Dans le contexte actuel de crise, où la pauvreté ne cesse de croître en Europe, l'Union ne peut en effet se dédouaner de son devoir d'aide aux plus démunis de ses citoyens, pour beaucoup des femmes isolées avec enfants. Il faut donc renverser la tendance et mettre la solidarité au centre de tout le projet européen. Sinon, nos concitoyens, malmenés par la crise, ne pourront y trouver qu'une raison de plus de douter de l'Europe. Des efforts d'envergure doivent être menés, qu'il s'agisse de la convergence sociale et fiscale, ou encore de l'établissement d'un salaire minimum à l'échelle européenne pour répondre à l'angoisse des plus pauvres.

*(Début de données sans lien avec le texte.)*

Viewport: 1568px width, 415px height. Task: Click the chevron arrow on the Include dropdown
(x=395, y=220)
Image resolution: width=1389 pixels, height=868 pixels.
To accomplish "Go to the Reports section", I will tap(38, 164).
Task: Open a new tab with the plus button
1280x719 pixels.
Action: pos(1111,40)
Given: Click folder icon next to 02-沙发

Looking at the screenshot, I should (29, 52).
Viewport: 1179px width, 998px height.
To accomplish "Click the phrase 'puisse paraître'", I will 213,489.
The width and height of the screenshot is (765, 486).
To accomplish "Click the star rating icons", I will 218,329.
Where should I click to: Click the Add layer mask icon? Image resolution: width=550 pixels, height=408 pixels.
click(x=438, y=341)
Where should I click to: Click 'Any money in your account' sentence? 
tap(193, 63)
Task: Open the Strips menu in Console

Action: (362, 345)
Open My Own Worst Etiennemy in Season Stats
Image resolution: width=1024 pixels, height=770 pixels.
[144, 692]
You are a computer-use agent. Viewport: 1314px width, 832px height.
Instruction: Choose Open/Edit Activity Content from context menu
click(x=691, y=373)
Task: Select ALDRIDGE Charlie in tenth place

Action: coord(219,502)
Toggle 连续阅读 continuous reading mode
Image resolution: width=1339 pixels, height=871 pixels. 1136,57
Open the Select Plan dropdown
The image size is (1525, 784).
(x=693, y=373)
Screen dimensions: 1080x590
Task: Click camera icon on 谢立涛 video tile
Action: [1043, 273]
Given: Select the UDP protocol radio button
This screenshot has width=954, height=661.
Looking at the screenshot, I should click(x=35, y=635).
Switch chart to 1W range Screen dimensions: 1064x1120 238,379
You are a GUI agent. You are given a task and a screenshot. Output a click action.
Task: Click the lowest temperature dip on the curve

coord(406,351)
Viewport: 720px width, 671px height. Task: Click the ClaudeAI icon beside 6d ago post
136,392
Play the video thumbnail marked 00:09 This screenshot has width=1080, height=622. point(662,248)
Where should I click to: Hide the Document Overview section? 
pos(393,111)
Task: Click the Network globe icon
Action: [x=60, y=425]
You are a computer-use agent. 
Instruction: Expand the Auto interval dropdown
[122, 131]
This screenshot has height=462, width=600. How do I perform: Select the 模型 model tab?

Sous la présidence irlandaise qui vient de débuter, espérons que les propositions de la Commission en faveur de l'emploi des jeunes, dites « garantie pour la jeunesse », pourront faire rapidement sentir leurs effets pour les moins de vingt-cinq ans, en complément du volontarisme français manifesté dans le contrat de génération.

La nouvelle PAC réaffirmera aussi, je l'espère, sa dimension de solidarité et la vocation première de l'agriculture à répondre aux besoins des populations européennes plutôt qu'à encourager l'exportation massive de céréales au détriment de la diversité des productions vivrières.

En attendant que ces grands chantiers aboutissent, réaffirmons avec force, mes chers collègues, notre souhait de voir maintenues les sommes allouées à l'aide alimentaire, tout en permettant aux associations de continuer à travailler, non dans l'incertitude, mais dans l'efficacité. (Applaudissements sur les bancs des groupes SRC et GDR.)